**STATED EXERCISE 1:** In the Sixth Circuit opinion, rewrite the passage from "Feb. 22, 1995." up to and including "to his sentence.", swapping "threshold question" for "preliminary question".
**STATED EXERCISE 2:** Pick up the Sixth Circuit opinion on the Genoa appeal after its last sentence and carry it forward.

**SOURCE EXTRACT:**

************

47 F3d 1171 United States v. Genoa

47 F.3d 1171

UNITED STATES of America, Plaintiff-Appellee,
v.
Lawrence GENOA, Defendant-Appellant.

No. 93-2292.

United States Court of Appeals, Sixth Circuit.

Feb. 22, 1995.

NOTICE: Sixth Circuit Rule 24(c) states that citation of unpublished dispositions is disfavored except for establishing res judicata, estoppel, or the law of the case and requires service of copies of cited unpublished dispositions of the Sixth Circuit.

Before: RYAN and SILER, Circuit Judges; and DOWD, District Judge.*

I. Introduction

PER CURIAM.

1

This appeal presents the threshold question, triggered by the government's motion to dismiss, of what appellate rights the appellant retains because of his fugitive status for nearly 38 months following his conviction and prior to his sentence.

2

Lawrence Genoa, the appellant, was one of 21 defendants indicted for conspiracy to distribute cocaine. Fifteen of those defendants entered guilty pleas. The remaining six, including Genoa, went to trial. Genoa and three codefendants, George Katsakis, Jesse Kincaid and Brian McLennan, were tried together and convicted by a jury on October 17, 1989.1 Genoa, free on a $500,000 personal bond, failed to appear for his January 31, 1990 sentencing and a warrant for his arrest was issued. Genoa's three codefendants were sentenced however, and their convictions affirmed following a consolidated appeal. United States v. Katsakis, 976 F.2d 734 (table), 1992 WL 232491 (6th Cir. Sept. 21, 1992), cert. denied, --- U.S. ----, 113 S.Ct. 1335 (1993).

3

On March 23, 1993 Genoa was apprehended in Denver, Colorado. He subsequently entered a guilty plea on August 25, 1993 for failing to appear in violation of 18 U.S.C. Sec. 3146. The district court sentenced Genoa to concurrent prison terms of 286 months for conspiracy to distribute cocaine and 240 months for possession with intent to distribute pursuant to the 1988 Sentencing Guidelines. The district court added a consecutive term of six months on the bond jumping charge. Genoa appealed both his conviction and sentence and the Government has moved to dismiss.

4

II. The Dismissal of an Appeal and the Fugitive

Disentitlement Doctrine

5

The analysis required by Guideline sentencing prevents sentencing at the time of conviction where the issues of guilt are subject to jury trial. As a consequence, many convicted defendants remain free on bond pending the completion of the pre-sentence report and the imposition of the sentence. When a defendant in such a condition--convicted, but unsentenced and free on bond--fails to report for sentencing and flees, the issue arises as to what extent the fugitive-defendant, convicted but unsentenced, has lost his right to appeal his conviction.

6

The United States Supreme Court in Ortega-Rodriguez v. United States, --- U.S. ----, 113 S.Ct. 1199, 122 L.Ed.2d 581 (1993) has clarified the circumstances when a federal court of appeals may dismiss an appeal because the appellant is a fugitive from justice following conviction but before sentencing. In Ortega-Rodriguez the defendant fled following his conviction, but was sentenced in absentia along with several codefendants who had appeared. Id. at ----, 113 S.Ct. at 1202. Authorities apprehended defendant after 11 months and he was indicted for his failure to appear. While defendant was under indictment after his arrest, the court of appeals resolved the appeals of his two codefendants. The appeals court reversed one conviction based on insufficiency of evidence, but affirmed the other because the second defendant had made an additional post-arrest statement which was used against him. Id. at ----, 113 S.Ct. at 1202 & n. 6. "On appeal, [defendant] argued that the same insufficiency of evidence rationale underlying reversal of his codefendant's conviction should apply in his case, because precisely the same evidence was admitted against the two defendants." Id. at ----, 113 S.Ct. at 1203.

************

**RAW DATA:**
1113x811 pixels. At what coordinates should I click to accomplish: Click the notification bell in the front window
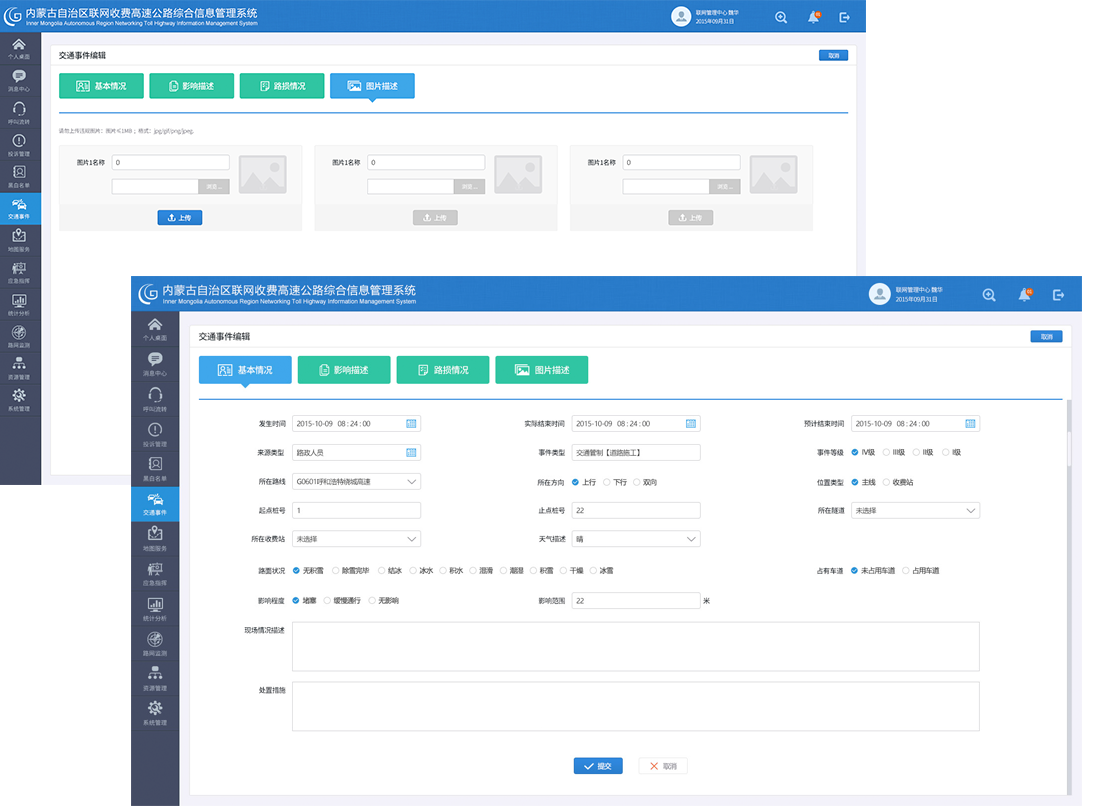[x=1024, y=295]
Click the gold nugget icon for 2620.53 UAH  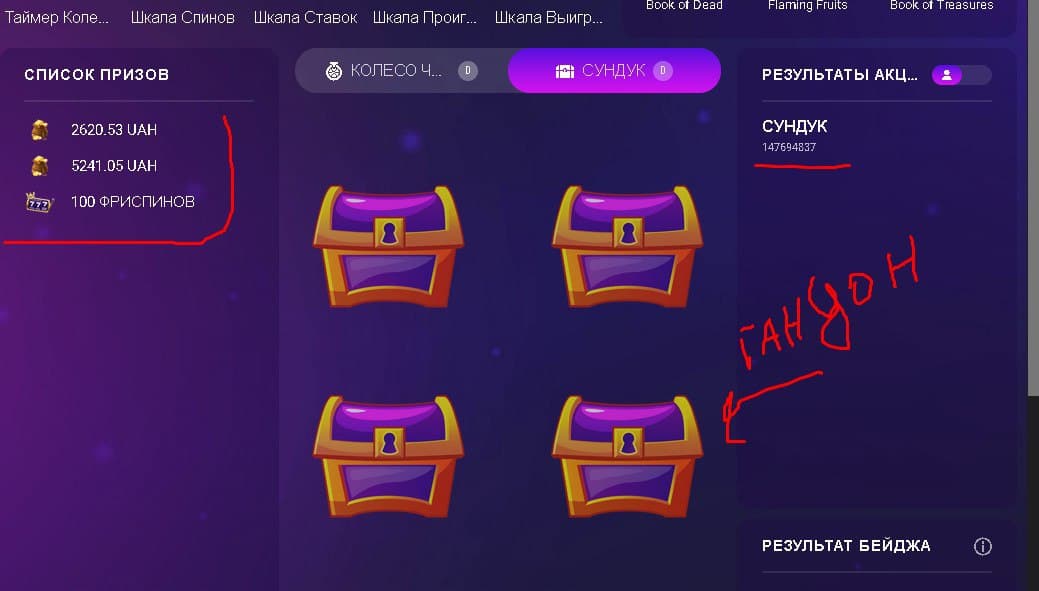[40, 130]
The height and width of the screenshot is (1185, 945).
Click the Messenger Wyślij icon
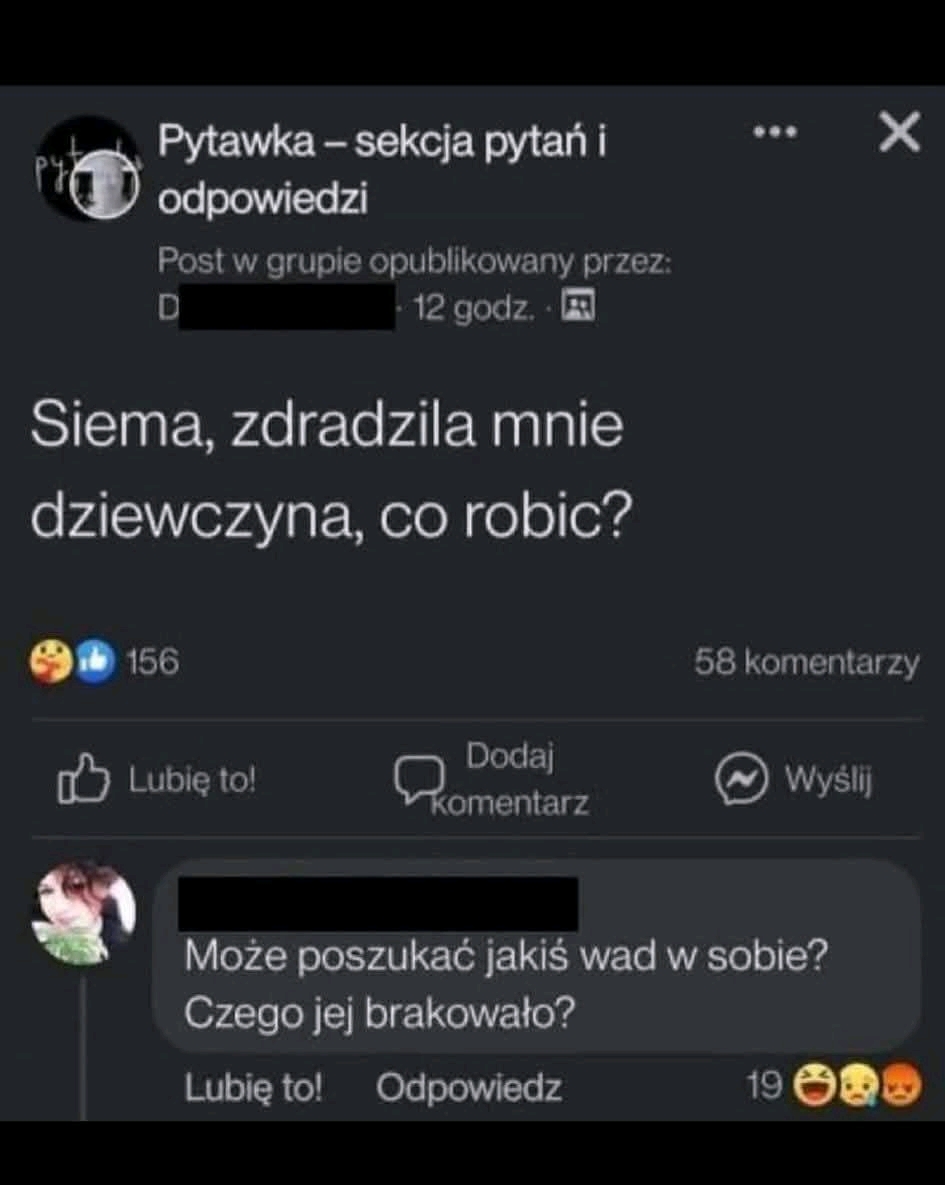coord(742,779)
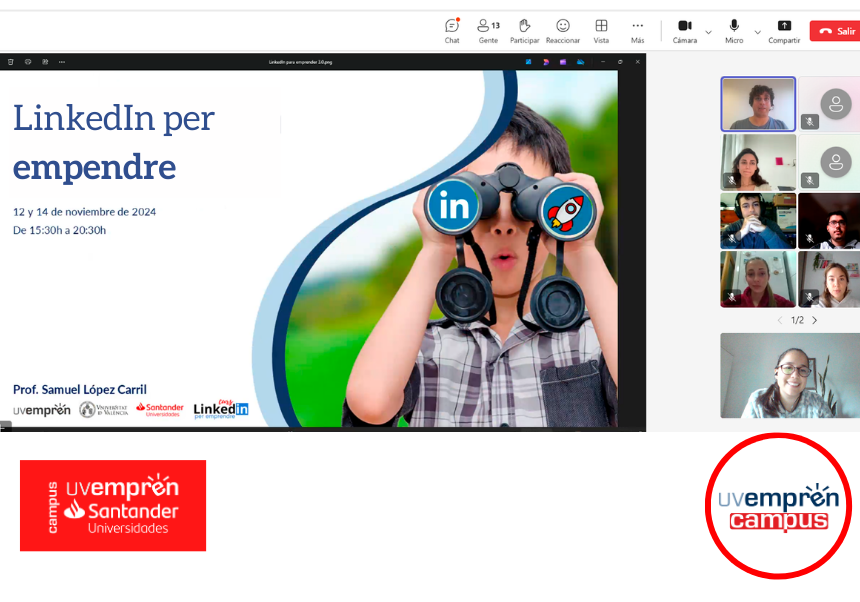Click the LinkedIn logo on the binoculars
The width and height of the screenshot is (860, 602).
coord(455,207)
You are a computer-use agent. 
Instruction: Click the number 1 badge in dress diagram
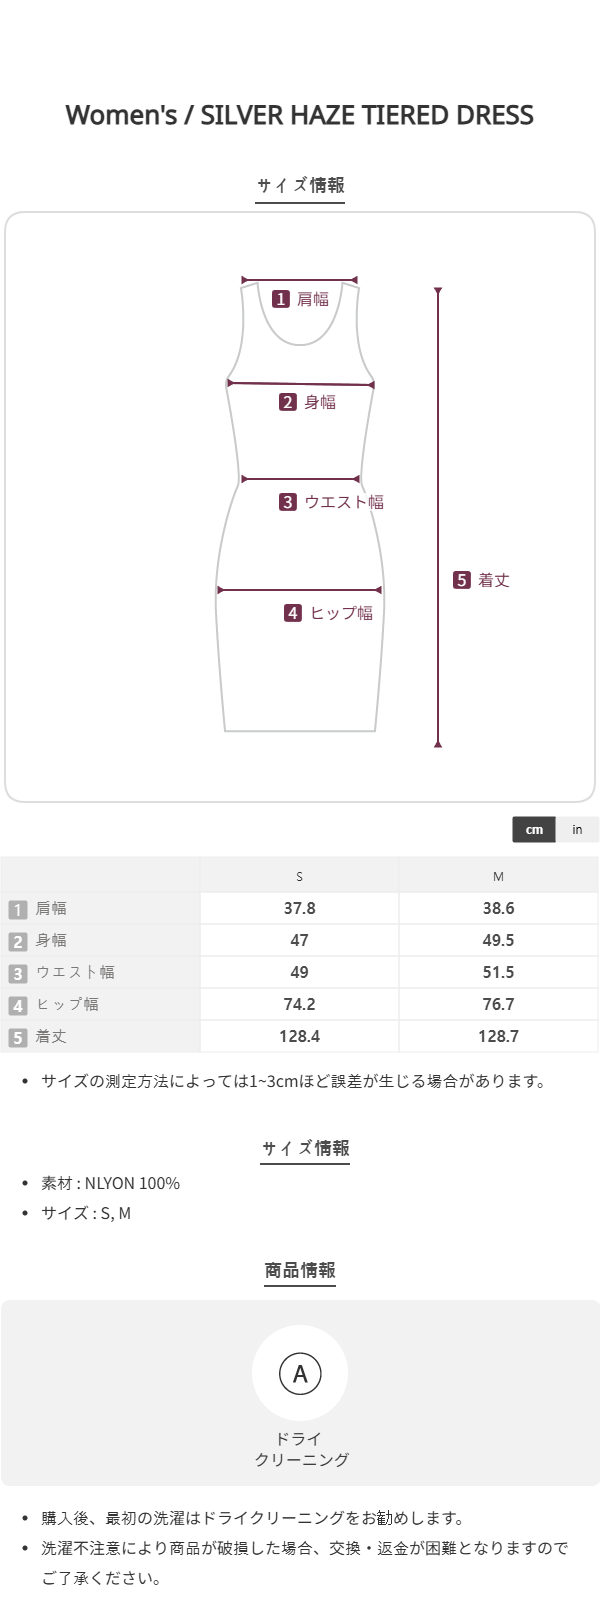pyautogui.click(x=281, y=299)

************

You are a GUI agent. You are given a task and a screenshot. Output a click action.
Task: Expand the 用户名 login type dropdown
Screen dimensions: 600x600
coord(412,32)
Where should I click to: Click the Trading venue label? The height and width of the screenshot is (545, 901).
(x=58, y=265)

************

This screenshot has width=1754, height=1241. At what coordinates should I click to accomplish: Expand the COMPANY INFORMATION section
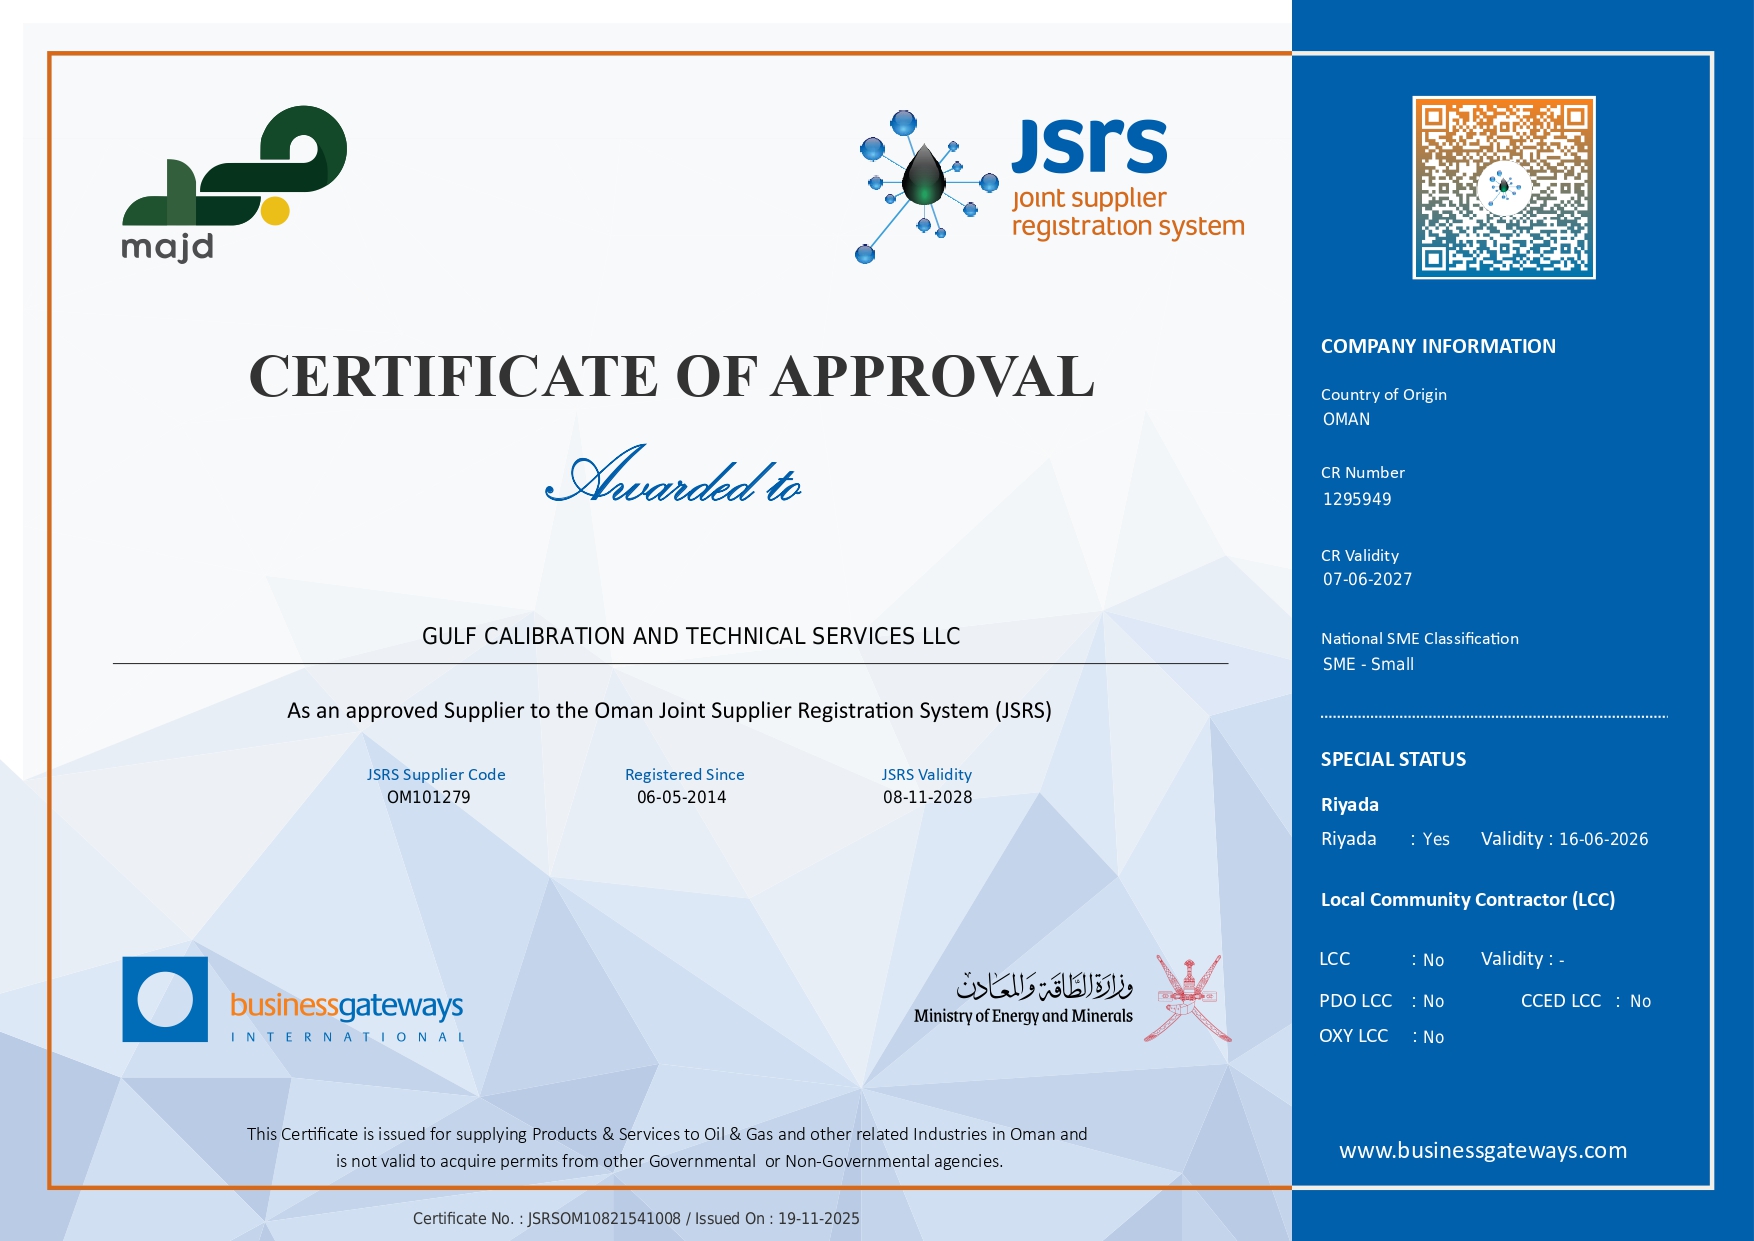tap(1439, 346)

************

**RIGHT ANSWER 1:**
Feb. 22, 1995.

NOTICE: Sixth Circuit Rule 24(c) states that citation of unpublished dispositions is disfavored except for establishing res judicata, estoppel, or the law of the case and requires service of copies of cited unpublished dispositions of the Sixth Circuit.

Before: RYAN and SILER, Circuit Judges; and DOWD, District Judge.*

I. Introduction

PER CURIAM.

1

This appeal presents the preliminary question, triggered by the government's motion to dismiss, of what appellate rights the appellant retains because of his fugitive status for nearly 38 months following his conviction and prior to his sentence.

**RIGHT ANSWER 2:**
7

In invalidating any per se application of an appellate dismissal rule for conduct before the district court, the Ortega-Rodriguez Court was careful to note that the power of appellate courts to dismiss appeals because of an appellant's fugitive status did not rest solely on "enforceability concerns," but rested in part on a " 'disentitlement' theory." Id. at ----, 113 S.Ct. at 1203-04 (interpreting Smith v. United States, 94 U.S. 97 (1876); Bonahan v. Nebraska, 125 U.S. 692 (1887); Eisler v. United States, 338 U.S. 189 (1949) and Molinaro v. New Jersey, 396 U.S. 365, 366 (1970)). Since a convict who is recaptured before sentencing would be amenable to any judgment that a court of appeals would render, an application of the traditional "enforceability" doctrine, which ensures only that an appellate judgment would prove enforceable against the party who joined the appeal, would leave a court without a principled basis upon which to dismiss an appeal. See Ortega-Rodriguez, --- U.S. at ----, 113 S.Ct. at 1203-04 & 1206 ("dismissal of a former fugitive's appeal cannot be justified by reference to ... enforceability concerns"). Instead, the Supreme Court held that in the appropriate case defendant's fugitive status before the district court might have such a "connection" with the "substantial interests" of the appellate tribunal that the sanction of the dismissal of the appeal would be a reasonable response because in such a case defendant's misconduct before the district court " 'disentitles the defendant to call upon the resources of the Court for determination of his claims.' " Id. at ----, 113 S.Ct. at 1204, 1208 & 1209 (reiterating the rule of Molinaro, 396 U.S. at 366 and interpreting Estelle v. Dorrough, 420 U.S. 534 (1975)).

8

The Supreme Court explained, "some actions by a defendant, though they occur while his case is before the district court, might have an impact on the appellate process sufficient to warrant an appellate sanction." Id. at ----, 113 S.Ct. at 1208. For example, "a long escape, even if ended before sentencing and appeal, may so delay the onset of appellate proceedings that the Government would be prejudiced in locating witnesses and presenting evidence at retrial after a successful appeal;" or "misconduct at the district court level might somehow make 'meaningful appeal impossible,' or otherwise disrupt the appellate process so that an appellate sanction is reasonably imposed." Id. at ----, 113 S.Ct. at 1208-09 (citations omitted). In addition, where defendant's "flight prevent[s] the Court of Appeals from consolidating his appeal with those of his codefendants, ... [where such is] its normal practice," and where the appellate court "deems this consequence of [defendant's] flight a significant interference with the operation of its appellate process, then ... a dismissal rule could properly be applied." Id. at ----, 113 S.Ct. at 1209 (citations omitted).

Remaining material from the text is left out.